戦場ヶ原の言葉に一も二もなく従う神原が珍しく食い下がる。

「・・・どうしていきなりそんなことを聞くの?」

「え?あ、いや・・・・・・」

「何。いきなり歯切れが悪くなったわね」

何か私に言えないことでもあるのかしらと戦場ヶ原が問い詰めると神原はしぶしぶといった風に口を割った。

「・・・・・・総合トップをとるのが無理なら、せめてジャンル別トップを目指そうかと、思って」

「・・・は?」

意味がわからない、という風に首をかしげる戦場ヶ原に神原は照れたように目線を反らす。

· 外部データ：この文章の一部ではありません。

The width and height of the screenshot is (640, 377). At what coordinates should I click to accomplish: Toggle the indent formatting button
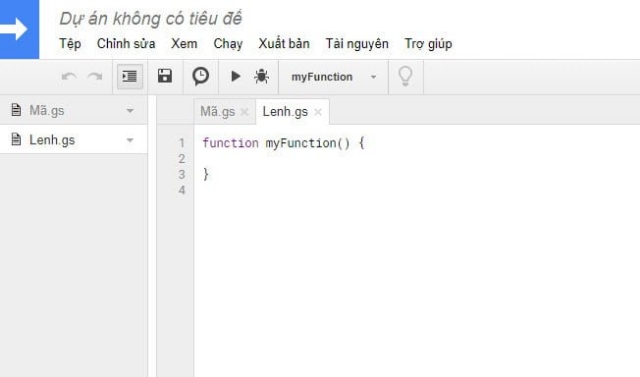coord(130,76)
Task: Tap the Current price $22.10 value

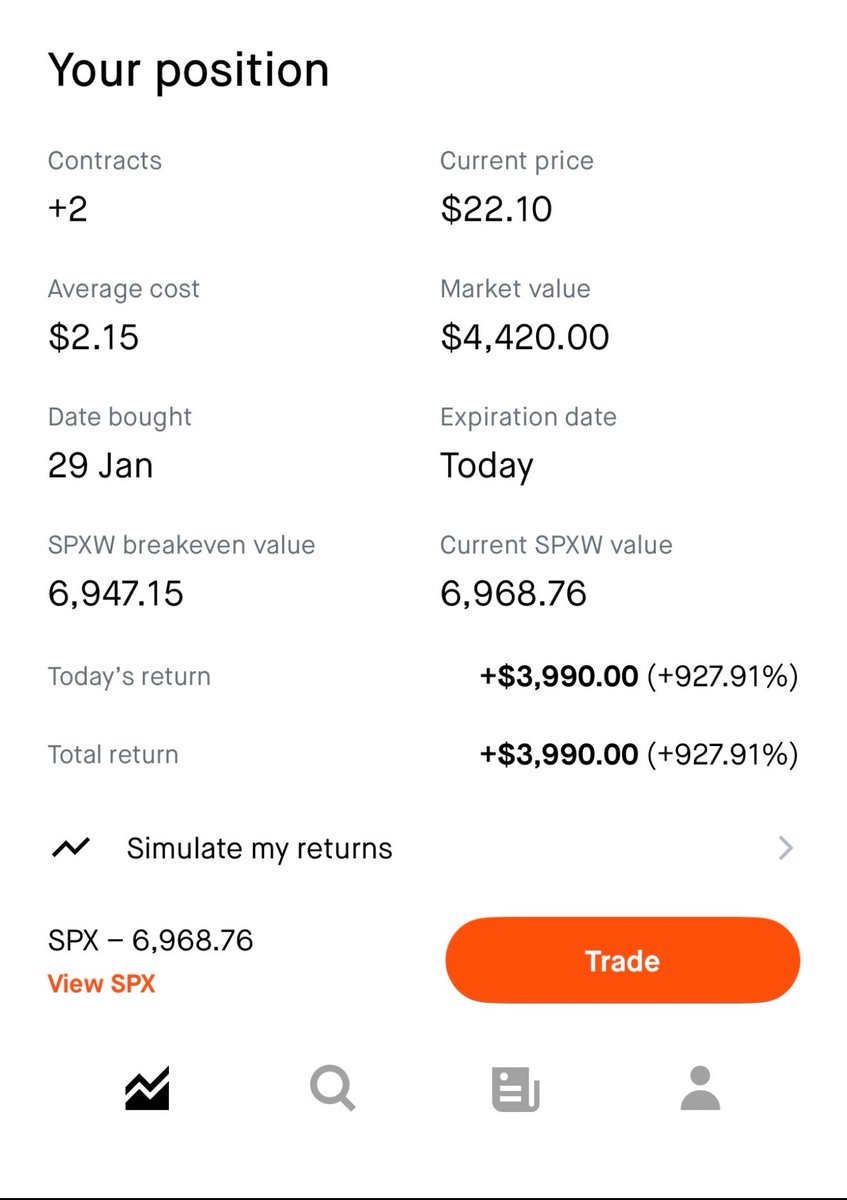Action: [x=496, y=210]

「戦場ヶ原先輩の1番が阿良々木先輩なのはもう変えられないから・・・それなら私は、戦場ヶ原先輩と1番仲良しな女の子になりたいと、思ったのだ」

そう言って神原ははにかんだ。

「・・・・・・ふうん」

戦場ヶ原はそれに対してつとめて冷静を装うことを、失敗した。
不覚にも、両頬の筋肉を緩めてしまったのだ。

「じゃ、ヒントくらいはあげましょうか」

「ほ、本当か?ありがとう戦場ヶ原先輩!勉強させてもらう!」


「喜びすぎよ・・・じゃあそうね、まず髪はショートね。眉は少し太めで、背は私より低いわ。」

神原は瞳を見開いた。
自分のことをまっすぐに見つめながら放たれる言葉。それが誰のことか、察しがそう悪くない神原には、すでにわかりかけていた。

「一つ年下で、足が速くて、掃除が苦手。そして――私のことを、1番好きだと言ってくれてるの」

淡々とすることを強いるような口調で並べられる言葉に、顔にはほのかに赤みがさす。

「後は・・・何かしら」

「せ、戦場ヶ原先輩・・・もういい、ありがとう。わかった」

神原はひろがっていた自分のノートに突っ伏しながら掠れ声で言った。
これ以上聞いていたら嬉しさで死んでしまえそうな気がした。

「あら、そう?」

じゃ、勉強に戻るわよ。

何事もなかったかのように戦場ヶ原はノートにシャープペンシルをはしらせるが、俯いた顔が普段よりも少しだけ赤いことがよくわかる。

そういえば、阿良々木先輩にもこの前大好きだと言われたな。

ふわふわとぶれる頭にはもう教科書の中身など入ってこない。
あちらこちらへ飛ぶ思考は先程の戦場ヶ原との会話や、その人の彼氏でありもう一人の大好きな先輩である阿良々木暦との雑談を行き来している。

――これは全く、まいったな。

「私は・・・とんでもなく幸せ者だ」

幸せを噛み締めるように神原は小さく呟いた。